6) Test your program. Validate its inputs and outputs. Uses testing
suites where possible. This may be the only way you find out about
regressions or security problems before your users criticise you for
them.
7) Premature optimisation is the bane of performance, unless you have
experience with writing exactly that kind of code before. Learn to
use your available profiling tools, and avoid spending time optimising
if there's no reason for doing so. Work of empirical evidence rather
than guesswork.
8) Security should be designed in. Be paranoid about what your users
might feed you. This works in with 3, but beware of breaking rule 4
in a mistaken attempt at 'security through obscurity'.
9) Watch the experts. Learn from other people's mistakes to prevent
your own. Find out what sets of tools other people use and familiarise
yourself with them. Read other people's code. If possible, find a
mentor. Read outside your area. Learn another programming language.
10) Program the first one to be thrown away, because you will anyway.
This works with 2 because you will learn more about what your program
needs to do by writing it than in theorising, and you want to produce
code not theorise. You may find it easier to not tell your
management about the first one in case they want to keep it.

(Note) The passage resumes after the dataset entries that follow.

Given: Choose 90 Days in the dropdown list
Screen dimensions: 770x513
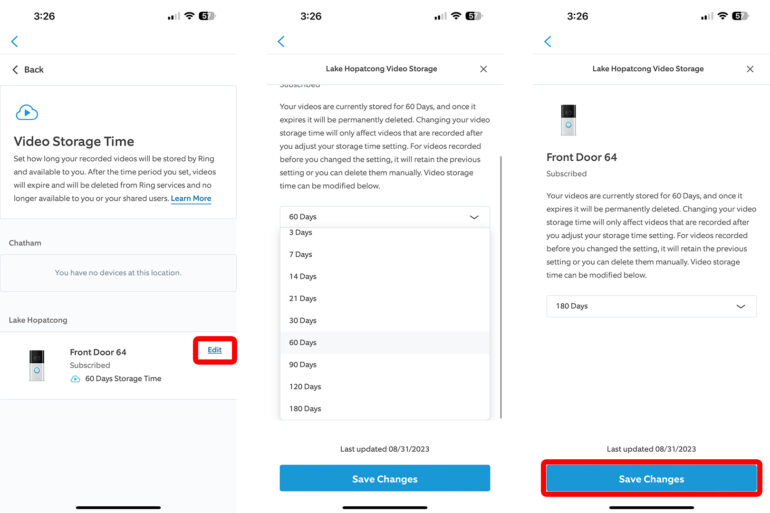Looking at the screenshot, I should tap(303, 365).
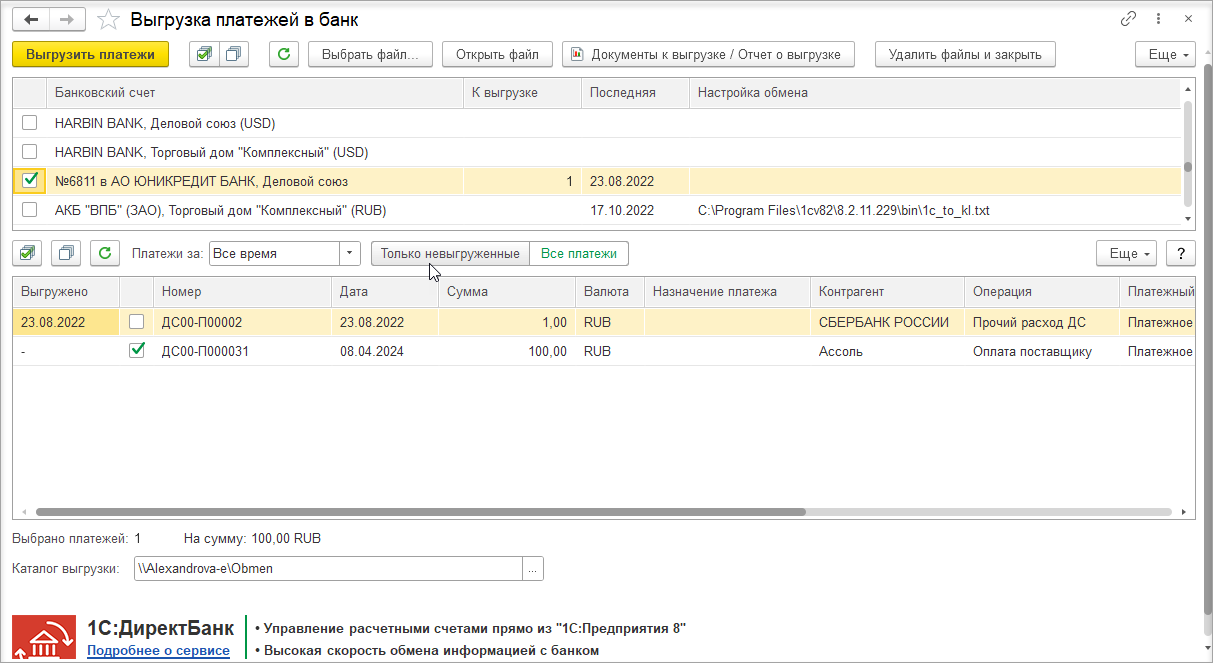Tick payment ДС00-П00002 checkbox

pyautogui.click(x=137, y=322)
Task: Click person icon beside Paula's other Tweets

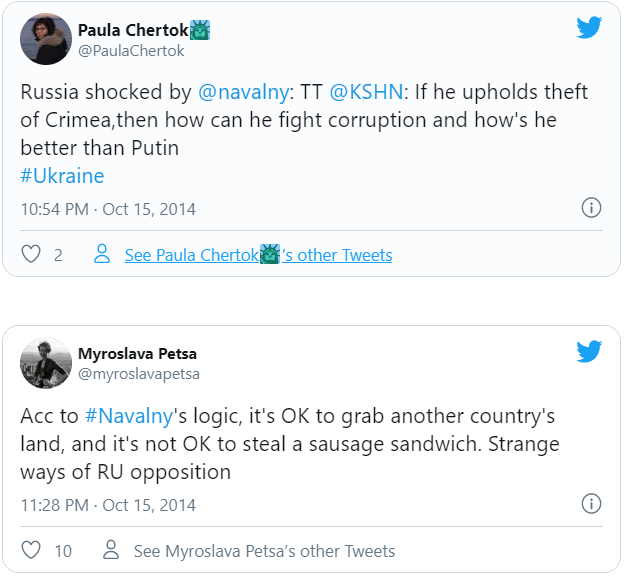Action: [101, 255]
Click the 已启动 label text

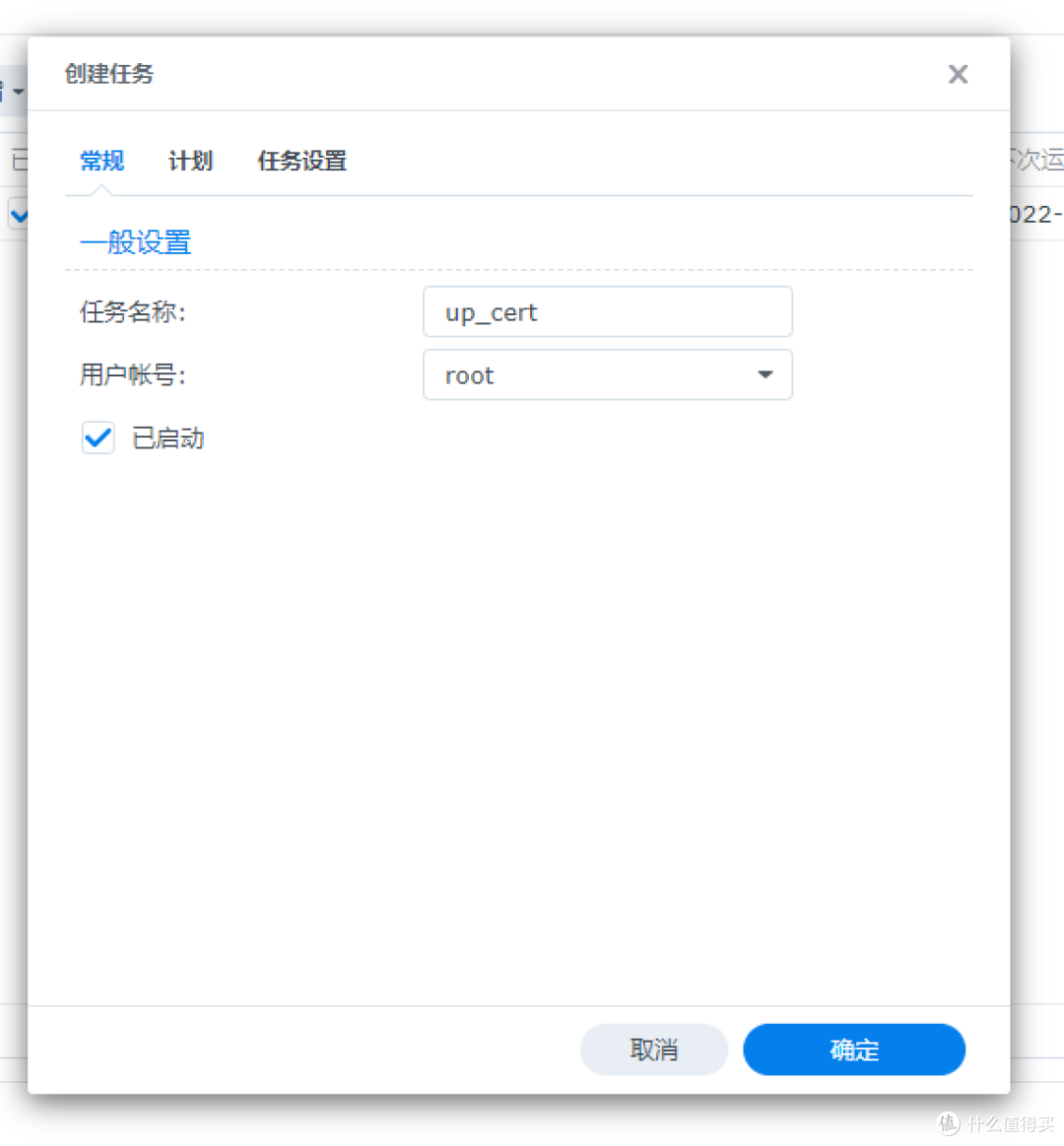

11) If you think you can build a better wheel, don't let others stop
you. Not only will your name be on it but it'll be started (as
opposed to being vapourware).
12) Keep a track of your good ideas. Write things up. Don't let a
good idea go to waste. Contribute to other people's ideas. Open
Source your thoughts!
13) The sign of a good project is one that continually suggests new
ideas and new things to implement. Each part should be small enough
to implement and see completed, and should be well defined rather
than untestable or unbounded. Its requirements should be clear and
concise. You should be regularly feeling the pleasure of completing
something yet still have things to do.
14) Beware of the old badness reinvented as the new hotness. Shun
sceptics who tell you that it can't be done, especially if their
proof is dated more than two years ago. Spot cycles in technology
and work with them rather than against them. Beware of listening to
marketing and management rather than experts in forming your plans.
Do not try to be all things to all people.
We hope this is interesting for some of you here.